Booth Id:
BMED048
Category:
Biomedical and Health Sciences
Year:
2018
Finalist Names:
Jia, Ray (School: Alexander W. Dreyfoos School of the Arts)
Abstract:
The aim of this experiment was to expand upon the relationship established in previous studies between insulin-like signaling regulated autophagy in chemosensory neurons and lipid metabolism in the model organism Caenorhabditis elegans. This year’s study focused on broader tissue-specific expression of autophagy. Five new promoters were used: Punc-119, Pges-1, Pdpy-7, Pmyo-3, which is expressed in neuronal cells, intestinal cells, hypodermis, and body wall muscle, respectively. The unc-64 gene was also mutated to determine any role neurotransmitters play in this process. Four strains were used as control: daf-2, daf-2;atg-18, daf-2;atg-18[Patg-18::atg-18], and N2. The test population was comprised of one hundred dauer larvae (L3 larvae for N2 strain). Standard Sudan Black B staining protocol was used. A Zeiss Imager microscope equipped with an AxioCam digital camera was used to photograph the stained worms. The images were quantified using ImageJ/Fiji and Photoshop CC.

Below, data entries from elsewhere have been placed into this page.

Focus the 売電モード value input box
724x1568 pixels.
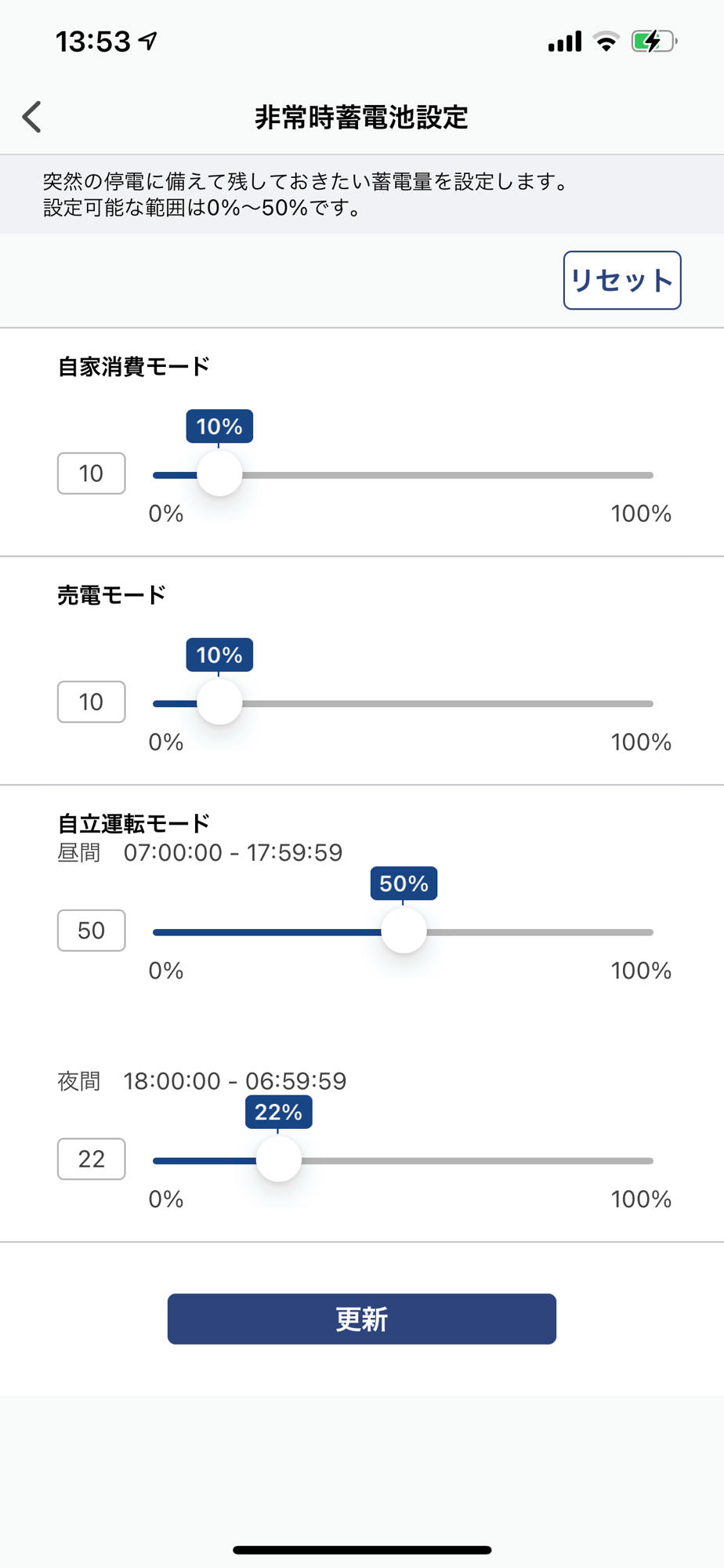pyautogui.click(x=92, y=702)
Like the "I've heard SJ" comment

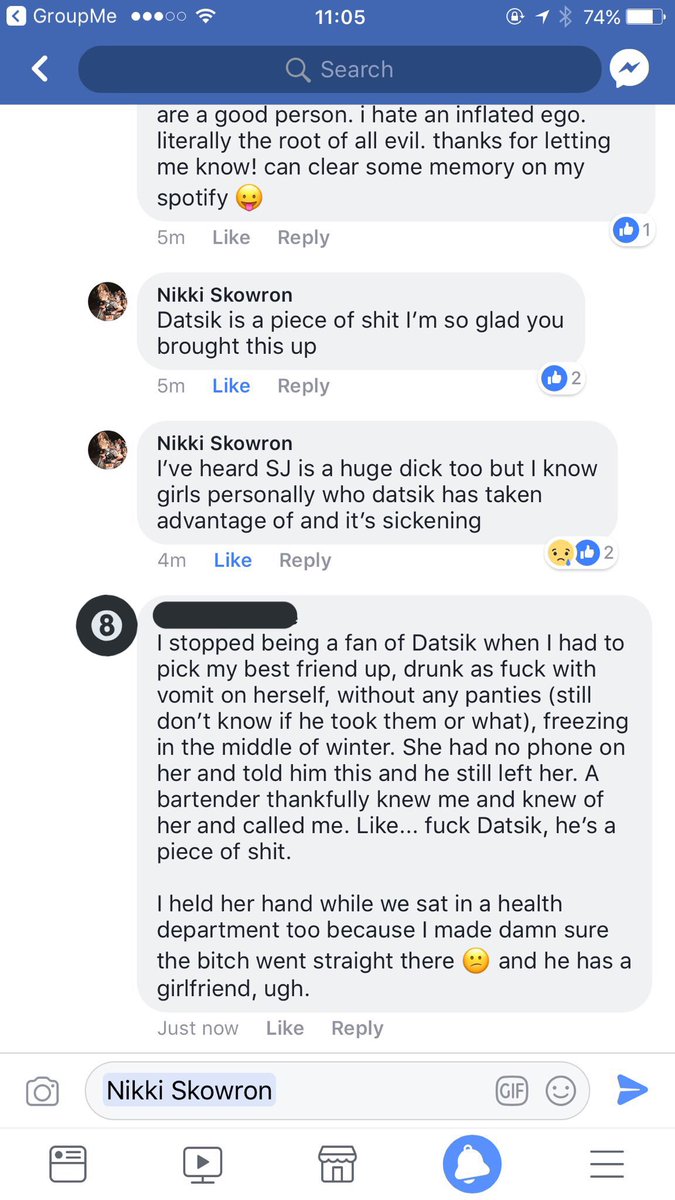(x=233, y=560)
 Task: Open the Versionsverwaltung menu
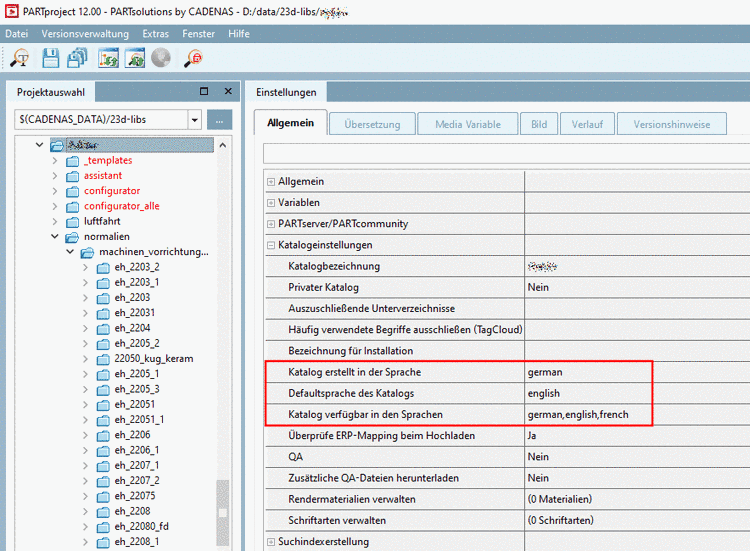pos(85,34)
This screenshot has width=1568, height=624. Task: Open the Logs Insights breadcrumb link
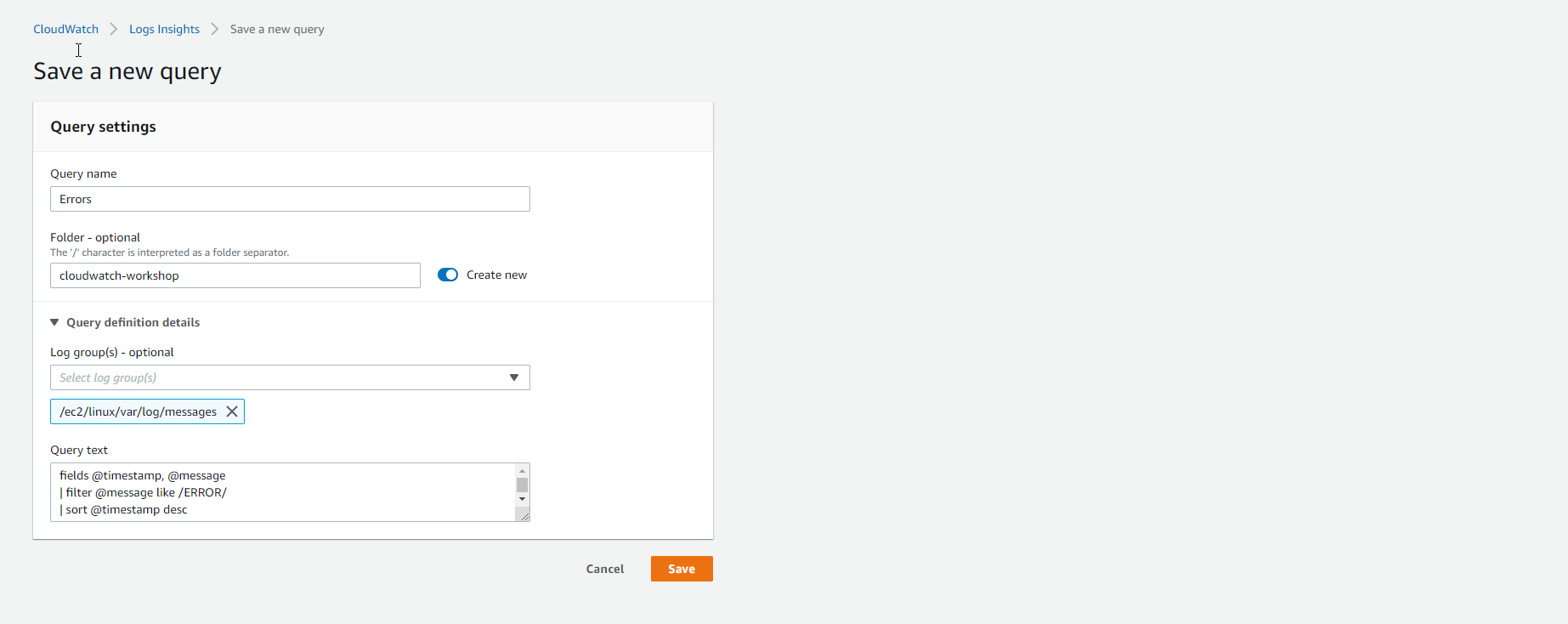pyautogui.click(x=164, y=29)
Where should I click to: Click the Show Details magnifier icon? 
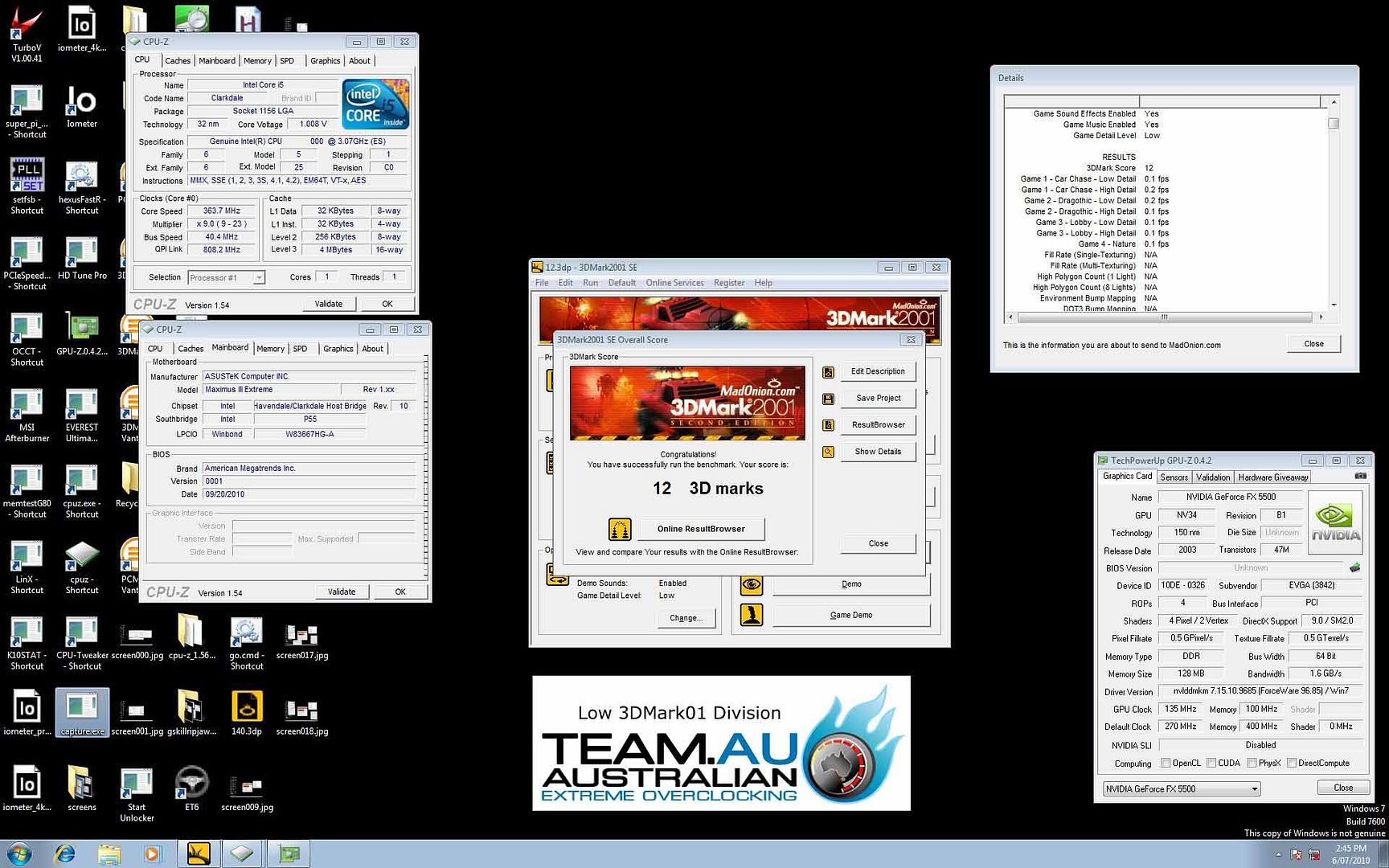pos(828,452)
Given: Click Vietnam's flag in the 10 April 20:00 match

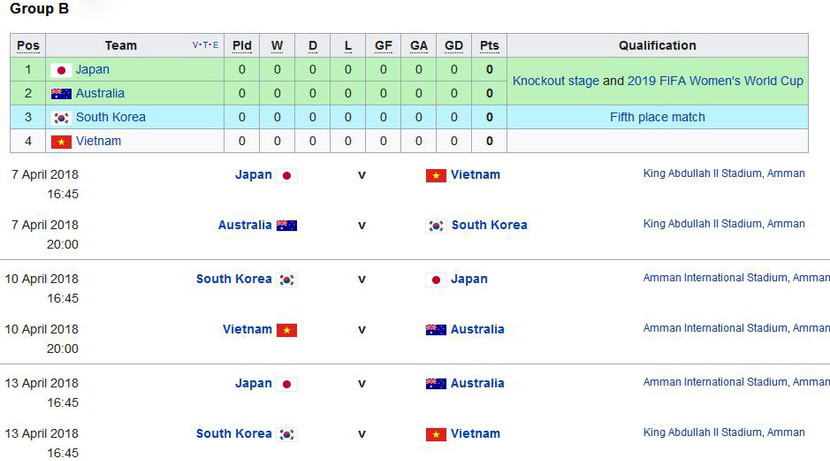Looking at the screenshot, I should pyautogui.click(x=287, y=330).
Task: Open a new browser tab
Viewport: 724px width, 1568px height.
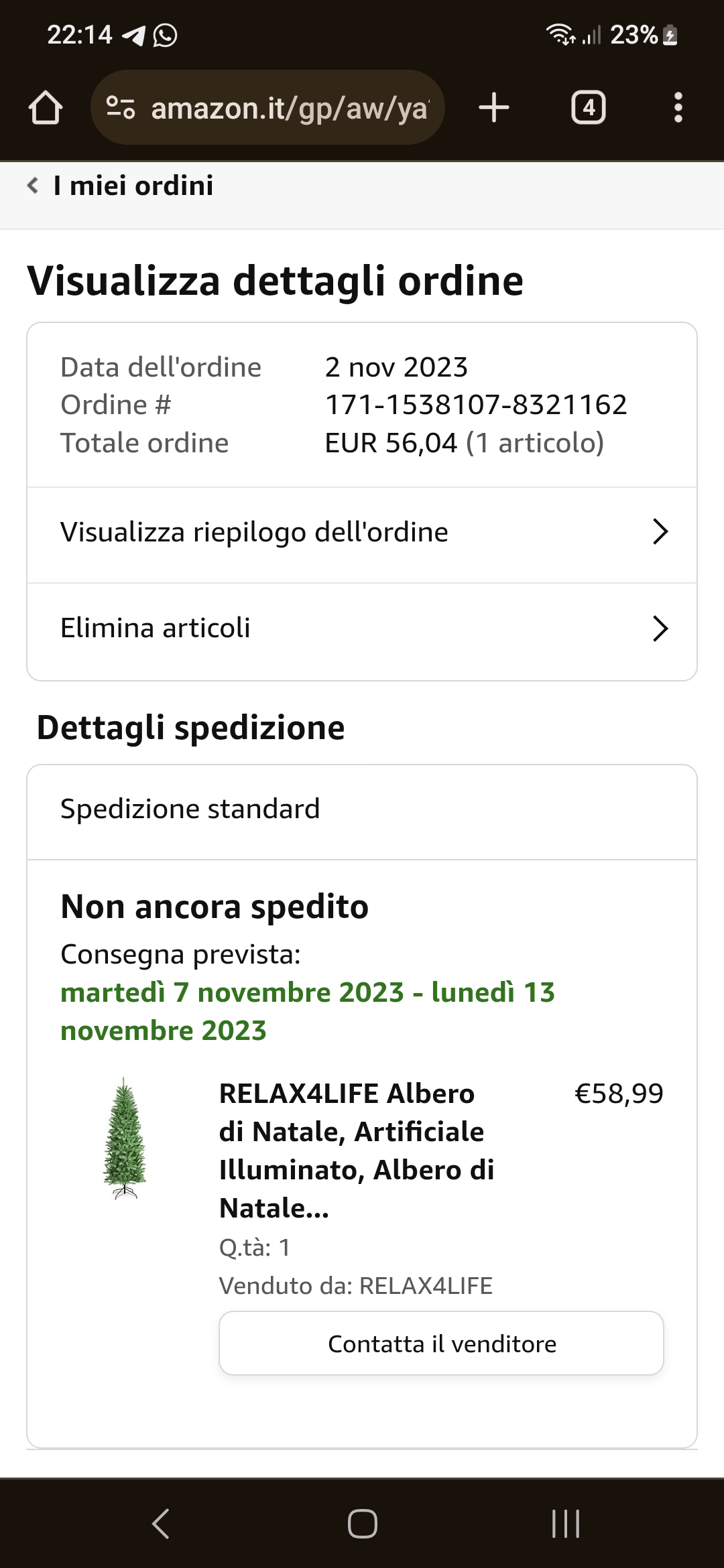Action: pos(494,108)
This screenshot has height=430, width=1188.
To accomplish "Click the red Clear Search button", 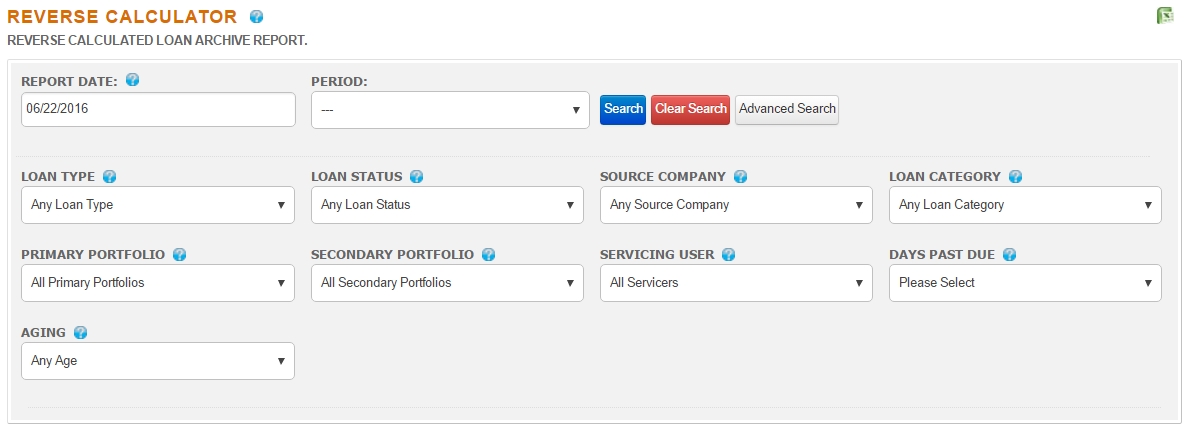I will (690, 109).
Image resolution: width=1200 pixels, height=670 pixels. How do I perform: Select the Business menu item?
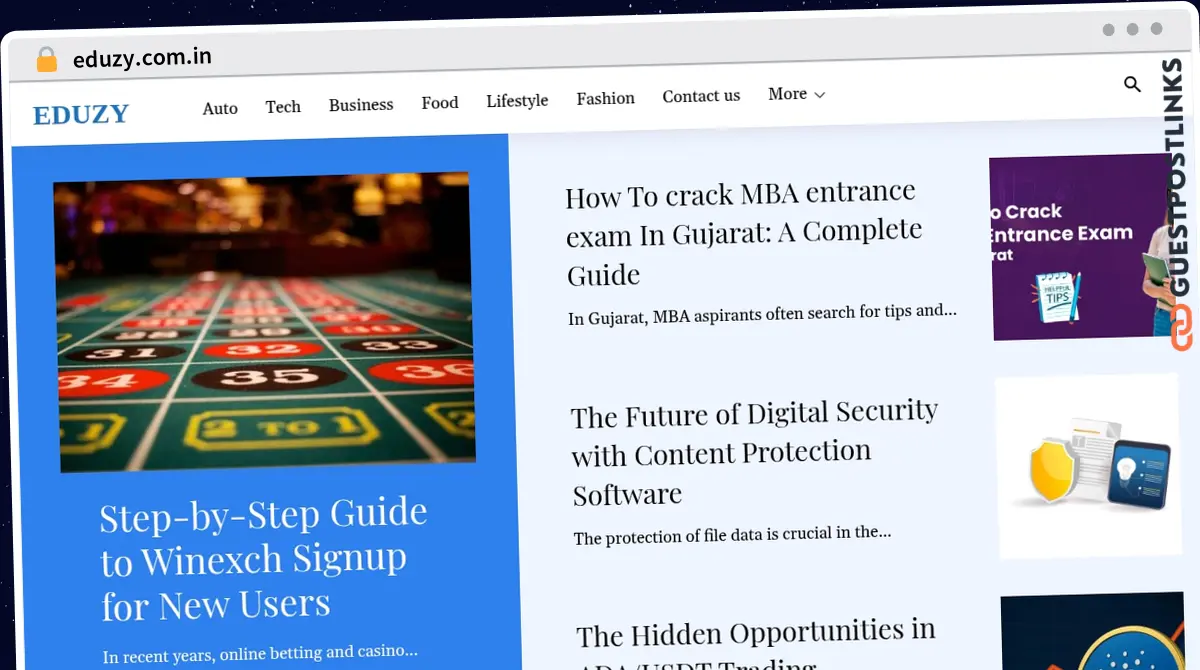361,104
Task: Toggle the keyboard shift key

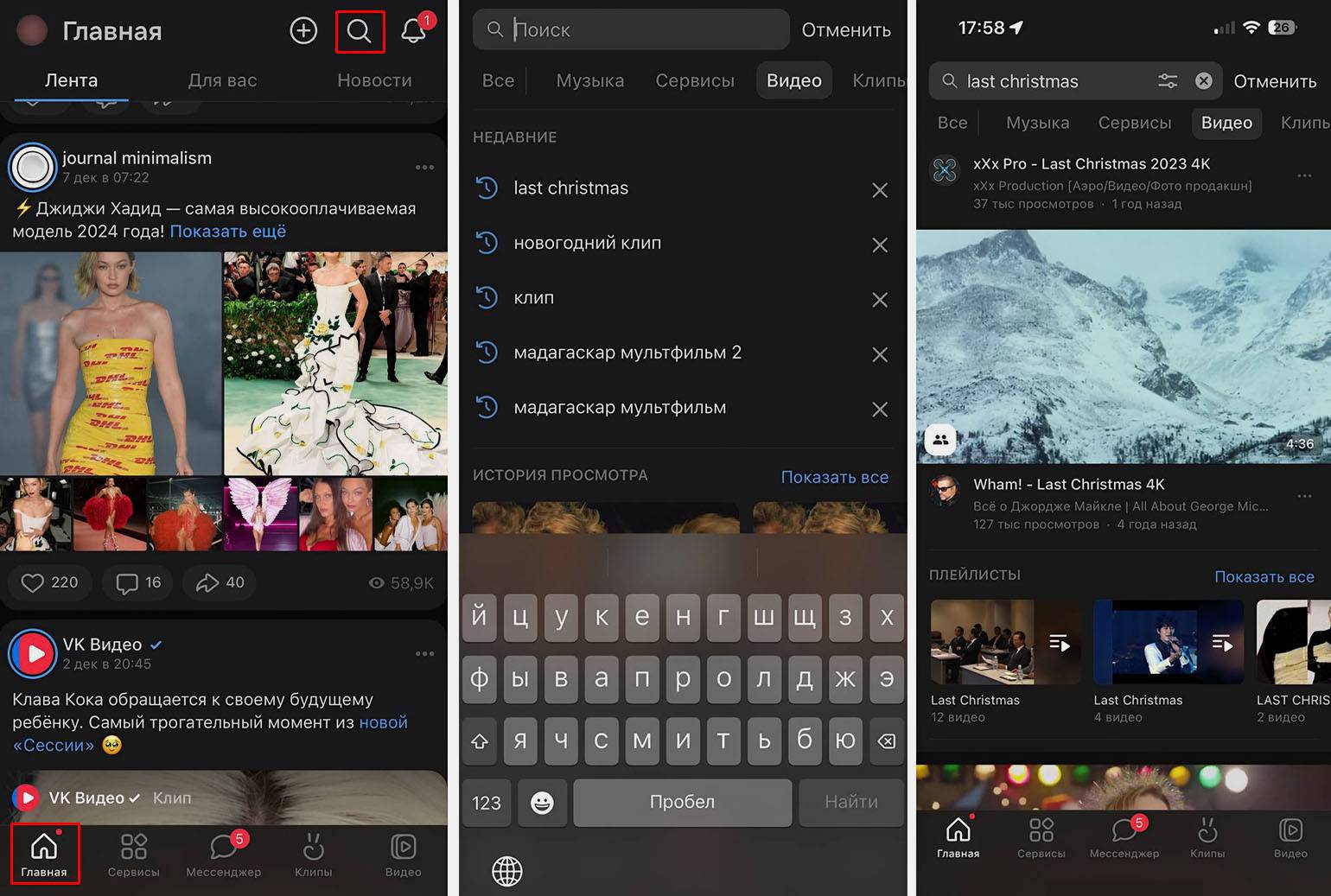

Using Prims 5, the experimental strains data were compared to the control strains. The data obtained corresponded to previous study data and supported this study’s hypotheses. Expression of atg-18 in neurons (p = 0.3213) or intestinal cells (p = 0.3326) completely restored fat accumulation in daf-2;atg-18. The data supported partial restoration of fat accumulation when atg-18 was expressed in hypodermis (p = 0.0185) and body wall muscles (p = 0.0021). Mutation of the unc-64 gene showed no statistically significant influence on fat accumulation (p = 0.1327). The mutation of both atg-18 and unc-64, however, led to restoration of lipid accumulation (p = 0.0168). This suggests that certain neurotransmitters can act downstream of atg-18 to regulate the influence of IGF signaling on fat metabolism.